→ **YOUR ASSIGNMENT**: Only one span of the material below is wanted. Output it exactly, from the line with "Screen dimensions: 574x355" through the line with "Where should I click to: Tap", without any pictures.

------------------------

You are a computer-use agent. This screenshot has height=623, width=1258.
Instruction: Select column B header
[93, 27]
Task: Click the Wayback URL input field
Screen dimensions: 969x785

------------------------

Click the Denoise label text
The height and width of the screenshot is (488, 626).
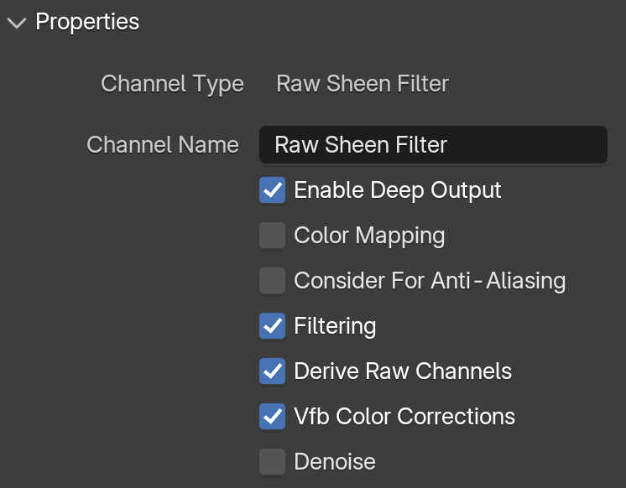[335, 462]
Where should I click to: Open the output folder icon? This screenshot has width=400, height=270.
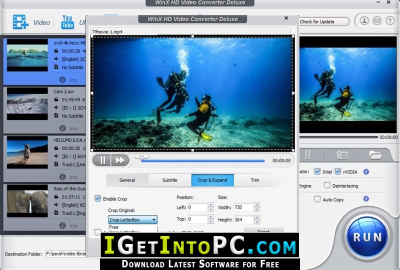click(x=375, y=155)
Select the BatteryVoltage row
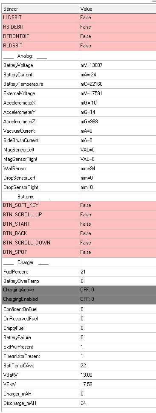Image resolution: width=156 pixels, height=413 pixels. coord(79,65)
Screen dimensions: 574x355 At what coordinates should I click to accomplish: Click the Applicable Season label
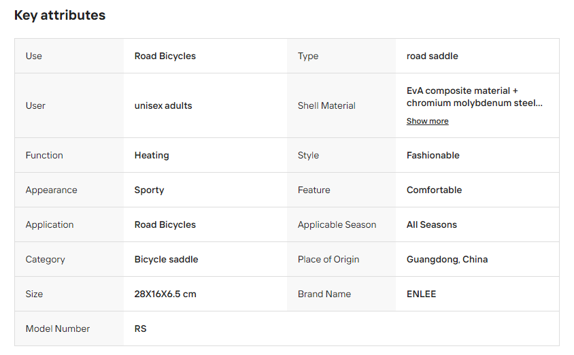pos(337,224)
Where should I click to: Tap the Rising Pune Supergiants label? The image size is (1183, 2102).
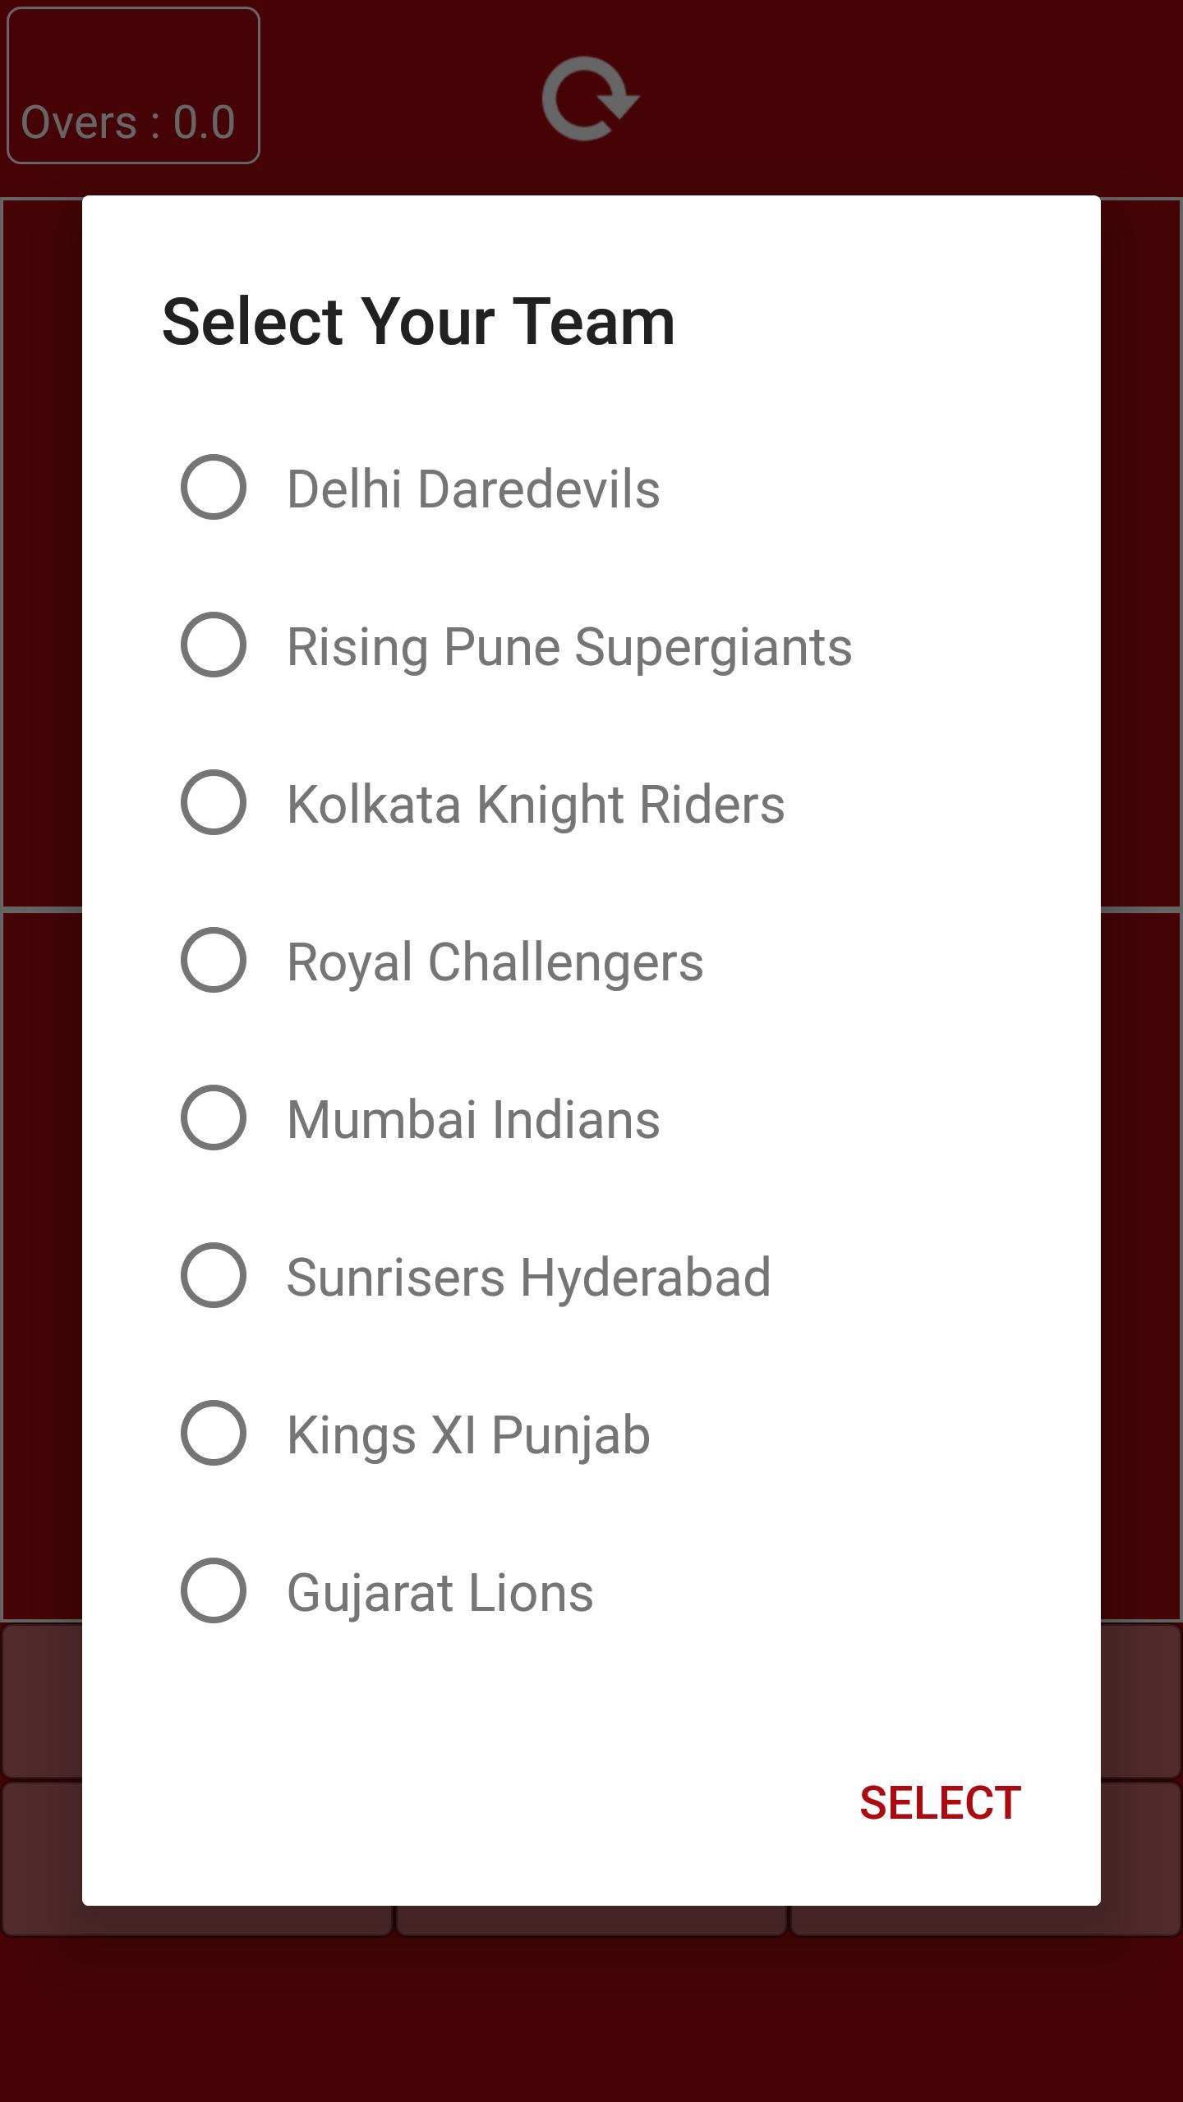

------------------------

→ **REPLY**:
Screen dimensions: 574x355 At what coordinates should I click to accomplish: Click the Applicable Season label
pos(337,224)
Where should I click to: Tap the Rising Pune Supergiants label? The image size is (1183, 2102).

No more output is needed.